MV Derrycunihy (MTS T72) was a British cargo ship impressed as a military transport during the Second World War. She was sunk off the Normandy beaches with great loss of life in 1944.

==Construction==
Derrycunihy was a general-purpose cargo ship of 10,200 tons built (yard number 275) by Burntisland Shipbuilding Company for McGowan & Gross of London. Because of critical shipping requirements during the Second World War she had been built at great speed: her keel was laid on 22 June 1943, she was launched on 11 November the same year, and was delivered on 26 February 1944. She immediately came under the overall control of the Ministry of War Transport as Motor Transport Ship (MTS) T72, and guns were fitted fore and aft (manned by Royal Navy gunners).

==Disaster off Normandy==
Shortly after D-Day the ship was selected to transport one of the regiments required for the build-up of troops in the Normandy bridgehead. On 18 June 1944 HQ, A and C squadrons of the 43rd (Wessex) Reconnaissance Regiment ("43 Recce") embarked at West India Docks, London, aboard the Derrycunihy. She joined a convoy off Southend-on-Sea, and arrived off the British landing area Sword on the evening of 20 June. High seas and enemy shelling prevented unloading for three days and it was decided to move T72 to Juno Beach for disembarkation. As the ship started engines at 07.40 on the morning of 24 June it detonated an acoustic or "Oyster" mine dropped by one of the nightly Luftwaffe raiders. The mine exploded under the keel, splitting the ship in two, and the after part, packed with sleeping men of 43 Recce, sank rapidly. Worse still, a 3-tonner ammunition lorry caught fire, and oil floating on the water was set alight. Landing craft and the gunboat quickly came alongside and picked up survivors, most of whom were evacuated to SS Cap Touraine, a former French liner.

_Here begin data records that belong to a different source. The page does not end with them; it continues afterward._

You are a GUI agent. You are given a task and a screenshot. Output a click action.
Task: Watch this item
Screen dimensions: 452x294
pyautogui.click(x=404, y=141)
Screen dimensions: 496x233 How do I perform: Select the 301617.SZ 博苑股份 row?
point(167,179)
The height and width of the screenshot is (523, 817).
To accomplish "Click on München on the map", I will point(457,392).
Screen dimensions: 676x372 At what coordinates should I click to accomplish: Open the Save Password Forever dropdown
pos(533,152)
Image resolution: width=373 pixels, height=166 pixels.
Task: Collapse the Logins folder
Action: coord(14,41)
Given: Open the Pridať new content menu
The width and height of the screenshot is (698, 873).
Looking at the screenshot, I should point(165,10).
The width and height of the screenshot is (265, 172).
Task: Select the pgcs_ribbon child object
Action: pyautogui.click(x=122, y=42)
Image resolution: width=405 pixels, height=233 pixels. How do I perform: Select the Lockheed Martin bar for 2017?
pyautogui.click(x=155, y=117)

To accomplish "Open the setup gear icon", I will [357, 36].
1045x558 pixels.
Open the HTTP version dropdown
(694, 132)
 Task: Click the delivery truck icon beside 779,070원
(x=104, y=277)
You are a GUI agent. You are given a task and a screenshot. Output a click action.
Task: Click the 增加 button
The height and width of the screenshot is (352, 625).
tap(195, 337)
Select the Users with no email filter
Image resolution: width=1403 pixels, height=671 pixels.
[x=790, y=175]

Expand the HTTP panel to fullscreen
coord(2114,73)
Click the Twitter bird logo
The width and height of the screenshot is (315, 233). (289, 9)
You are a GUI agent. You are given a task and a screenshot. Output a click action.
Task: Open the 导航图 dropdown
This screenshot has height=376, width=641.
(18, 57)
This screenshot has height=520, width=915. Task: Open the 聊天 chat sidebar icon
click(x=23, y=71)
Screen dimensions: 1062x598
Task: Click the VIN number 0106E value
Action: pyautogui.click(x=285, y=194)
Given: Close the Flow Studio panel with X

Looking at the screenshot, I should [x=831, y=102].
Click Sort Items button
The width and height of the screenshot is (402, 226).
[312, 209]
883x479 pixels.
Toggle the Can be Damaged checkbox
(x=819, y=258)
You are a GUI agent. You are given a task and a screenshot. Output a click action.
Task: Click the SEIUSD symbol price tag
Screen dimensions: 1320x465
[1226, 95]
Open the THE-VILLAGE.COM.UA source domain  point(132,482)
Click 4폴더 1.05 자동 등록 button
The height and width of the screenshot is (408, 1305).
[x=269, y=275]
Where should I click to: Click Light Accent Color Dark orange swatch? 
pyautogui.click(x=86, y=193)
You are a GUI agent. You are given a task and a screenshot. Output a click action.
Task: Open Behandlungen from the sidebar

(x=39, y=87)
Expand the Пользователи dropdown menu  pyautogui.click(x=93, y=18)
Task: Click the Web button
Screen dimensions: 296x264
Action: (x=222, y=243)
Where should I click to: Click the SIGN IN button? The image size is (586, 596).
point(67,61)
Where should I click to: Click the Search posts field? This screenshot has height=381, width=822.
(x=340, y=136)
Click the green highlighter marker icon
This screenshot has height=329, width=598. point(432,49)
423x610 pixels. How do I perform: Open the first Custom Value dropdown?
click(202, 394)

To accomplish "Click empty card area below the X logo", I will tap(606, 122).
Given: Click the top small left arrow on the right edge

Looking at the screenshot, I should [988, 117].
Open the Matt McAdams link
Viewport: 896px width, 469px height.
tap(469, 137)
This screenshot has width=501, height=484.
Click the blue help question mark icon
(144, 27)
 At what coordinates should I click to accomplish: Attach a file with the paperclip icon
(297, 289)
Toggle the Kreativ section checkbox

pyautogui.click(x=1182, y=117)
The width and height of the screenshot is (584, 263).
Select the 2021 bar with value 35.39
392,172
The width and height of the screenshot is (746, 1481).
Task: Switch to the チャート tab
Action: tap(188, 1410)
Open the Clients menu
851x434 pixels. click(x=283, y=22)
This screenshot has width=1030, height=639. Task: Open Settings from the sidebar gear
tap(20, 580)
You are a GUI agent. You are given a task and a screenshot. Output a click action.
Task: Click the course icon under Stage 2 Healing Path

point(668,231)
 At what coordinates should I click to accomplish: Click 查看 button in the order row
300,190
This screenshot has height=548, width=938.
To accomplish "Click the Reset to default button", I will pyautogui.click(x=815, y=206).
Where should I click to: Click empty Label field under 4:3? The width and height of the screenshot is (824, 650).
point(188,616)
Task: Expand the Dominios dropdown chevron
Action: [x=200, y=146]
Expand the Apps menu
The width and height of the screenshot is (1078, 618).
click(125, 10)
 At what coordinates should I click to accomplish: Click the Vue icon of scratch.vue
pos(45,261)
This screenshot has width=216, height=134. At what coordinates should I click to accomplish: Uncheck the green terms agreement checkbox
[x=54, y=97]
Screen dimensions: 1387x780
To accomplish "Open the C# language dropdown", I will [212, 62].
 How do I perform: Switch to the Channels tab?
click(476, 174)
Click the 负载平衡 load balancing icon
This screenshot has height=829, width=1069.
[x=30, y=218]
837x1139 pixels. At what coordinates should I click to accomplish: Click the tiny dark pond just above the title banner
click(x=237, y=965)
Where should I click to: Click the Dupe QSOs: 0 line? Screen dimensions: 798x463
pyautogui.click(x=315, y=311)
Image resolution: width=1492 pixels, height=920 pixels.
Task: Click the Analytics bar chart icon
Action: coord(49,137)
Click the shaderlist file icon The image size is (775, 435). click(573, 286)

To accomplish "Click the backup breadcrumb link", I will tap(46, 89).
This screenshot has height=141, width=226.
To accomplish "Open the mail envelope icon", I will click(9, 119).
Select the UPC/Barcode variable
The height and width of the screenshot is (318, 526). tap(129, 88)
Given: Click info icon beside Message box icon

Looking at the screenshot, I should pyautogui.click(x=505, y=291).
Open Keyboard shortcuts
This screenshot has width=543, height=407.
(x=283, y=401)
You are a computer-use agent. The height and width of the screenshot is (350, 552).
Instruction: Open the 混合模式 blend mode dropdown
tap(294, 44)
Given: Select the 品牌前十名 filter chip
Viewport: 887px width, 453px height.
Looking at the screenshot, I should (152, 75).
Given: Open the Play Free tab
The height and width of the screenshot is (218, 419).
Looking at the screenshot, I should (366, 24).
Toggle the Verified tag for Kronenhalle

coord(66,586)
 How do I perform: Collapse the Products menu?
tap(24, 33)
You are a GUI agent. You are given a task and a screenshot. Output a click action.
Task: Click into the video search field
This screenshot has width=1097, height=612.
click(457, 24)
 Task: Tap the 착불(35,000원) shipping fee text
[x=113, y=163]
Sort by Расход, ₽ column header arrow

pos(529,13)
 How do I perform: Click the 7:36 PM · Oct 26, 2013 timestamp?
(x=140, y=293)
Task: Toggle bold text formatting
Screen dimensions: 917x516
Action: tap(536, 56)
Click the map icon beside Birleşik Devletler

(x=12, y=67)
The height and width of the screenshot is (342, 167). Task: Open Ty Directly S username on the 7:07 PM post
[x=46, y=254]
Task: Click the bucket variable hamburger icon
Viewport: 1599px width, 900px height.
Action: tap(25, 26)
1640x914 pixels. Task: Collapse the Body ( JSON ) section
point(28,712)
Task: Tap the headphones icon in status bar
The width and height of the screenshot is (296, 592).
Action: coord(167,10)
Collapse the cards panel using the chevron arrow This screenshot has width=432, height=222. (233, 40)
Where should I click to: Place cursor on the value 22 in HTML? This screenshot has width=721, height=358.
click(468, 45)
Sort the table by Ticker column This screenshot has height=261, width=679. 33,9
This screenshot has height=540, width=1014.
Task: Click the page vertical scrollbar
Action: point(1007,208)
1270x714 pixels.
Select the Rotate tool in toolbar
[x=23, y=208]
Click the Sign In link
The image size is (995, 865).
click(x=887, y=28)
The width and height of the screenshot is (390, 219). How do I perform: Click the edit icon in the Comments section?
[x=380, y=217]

When all the survivors had been taken off, Captain Richardson of the Derrycunihy and the commanding officer of 43 Recce, Lieutenant-colonel Francis Lane Fox, argued over who should be last to leave the half-sunken ship.

The Regimental War Diary records that "Great gallantry was displayed by all troops in the two aft holds" and lists 183 men of the regiment lost and about 120 others evacuated wounded. In addition, 25 of the ship's crew, (including Army gunners and a Royal Observer Corps Seaborne Observer), died in the disaster, which represented the biggest single loss of life off the Normandy invasion beaches.

==Aftermath==
In the days following the sinking, most of 43 Recce's vehicles were landed from the beached fore part of the Derrycunihy, and reinforcements were sent from England, but 43 Recce was not fully up to strength until the end of July 1944 and was unable to assist its parent division in the bitter Battle for Caen.

The sunken after-part of the Derrycunihy remains as a wreck site off Sword. Another ship built at Burntisland for the Ministry of War Transport, the Empire Calshot (1945) was bought by McGowan & Gross after the war and renamed Derrycunihy.